どこの新聞だか忘れましたが、先日、喫茶店で「昔、よく言われた『スポーツ中は水を飲んではいけない』という話は、実は、軍事訓練の中から生まれたものだ」という趣旨の記事を読みました。

つまり、前線兵士は、好き勝手に水を飲んで水筒を空にすると、すぐは補給もできないし、渇きを我慢できないと、汚染された水まで飲む心配もあるので、飲料水については、軍事訓練でも、自由に飲むことを厳しく戒めたのだそうです。

やがて終戦になり、復員兵の中にはスポーツ関係の仕事に就くものもいて、飲料水の話を、こんどは根性論として、スポーツに導入したのだとか。

それで、よく熱中症にならなかったものだと思いますが、実は、選手たちの中には、隠れて、給水する者が少なくなかったようで、なるほどと思いました。

ここは、大事ですね。どんなに怖い上司にも、先生にも、いじめっ子にも、限界点では、言われるままにはならない、という点です。

そんなふうに、終戦直後は、一般の会社など、どんな分野にでも、復員兵が入ってきましたので、仕事のやり方にも、兵士のごとく、ごく普通に根性論があったようなのです。たとえば町医者でも、少しでも怖い先生がいれば、彼は軍医上がりだ、などと噂されることもあったぐらい。

それでも、彼らが戦後の復興を力強く担っていたのは間違いないでしょう。かつてのNHK人気番組「プロジェクトX 挑戦者たち 」を見ると、その延長線上にあるような熱意が実感できます。

そして「あしたのジョー」です。

私は子供の頃、「あしたのジョー」のTVアニメをリアルタイムで観ました。

子供心におぼえているのは、クロスカウンター、ノーガード、力石の死、顔面を打てない後遺症、パンチドランカー、灰のように真っ白に燃え尽きたジョー、などです。

なんだか、破滅的なワード、ばかりですね。

戦争経験のない私などは、打たせて打つ、というクロスカウンターは、発想が信じられない戦術でしたね。
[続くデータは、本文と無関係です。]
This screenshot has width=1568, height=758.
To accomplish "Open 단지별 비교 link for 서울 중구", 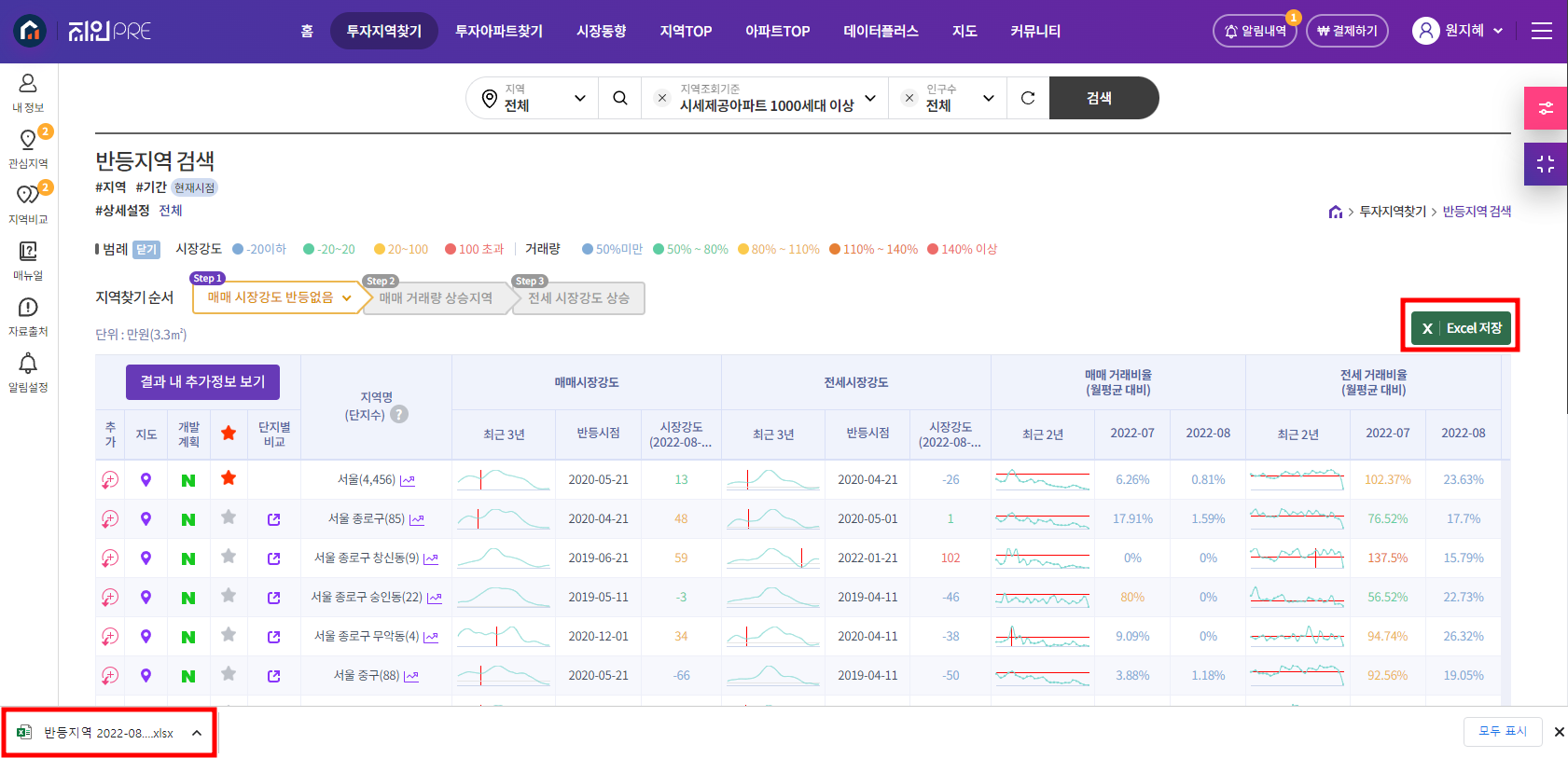I will click(x=273, y=676).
痛い思い、苦しい思いはイヤです。

でも戦争では、命が助かるためには、肥溜めにも、潜って隠れなければならない場合があり(どっかで、そんな映画も観ました)、肉を切らせて骨を断つ、という戦術ぐらいは、常識の範囲内、想定の範囲内なのでしょう。

ここから、出てくるキーワードは「命がけの戦い」です。

無人攻撃機を安全地帯から操作する兵士ではなく、最前線で水も飲まずに(そう言えばボクシングの減量中も水を飲まない)戦っている、命がけの少年兵です。
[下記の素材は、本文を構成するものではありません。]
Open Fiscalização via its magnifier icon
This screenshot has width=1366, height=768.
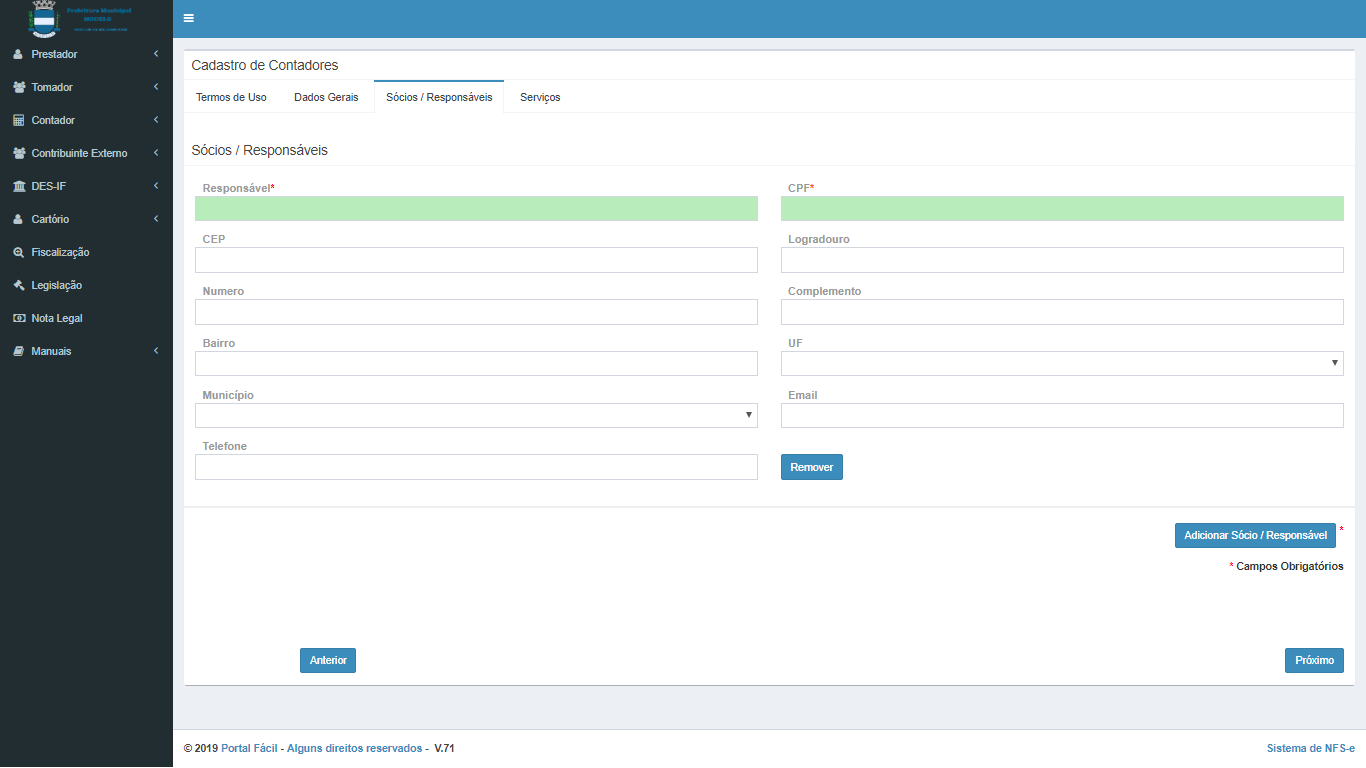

「あしたのジョー」とは、まだ戦争の記憶が生々しかった当時、その記憶が生んだ、兵士たちへの鎮魂歌のひとつ、なのではなかったのでしょうか。

原作者だけでなく、商業化に関わったたくさんの人たちの、無意識の想いが、時代の空気の助けを借りて、そこに結実したのです。

ジョーの戦いとは、深層的には先の戦争だった、のかもしれませんね。

だから、当時、まだ覚めやらないリアルとして、熱狂的に支持されたのでしょう。

映画「ゴジラ」(1954年)や、石原裕次郎さんの映画「銀座の恋の物語」(1962年)など、戦争の記憶を、時代の空気を、色濃く宿した大ヒットの映画が、あの当時はいろいろ、ありましたが、「あしたのジョー」(1967年発売、週刊少年マガジン)もその一つだと思います。


(  最後までお読みいただき、ありがとうございました。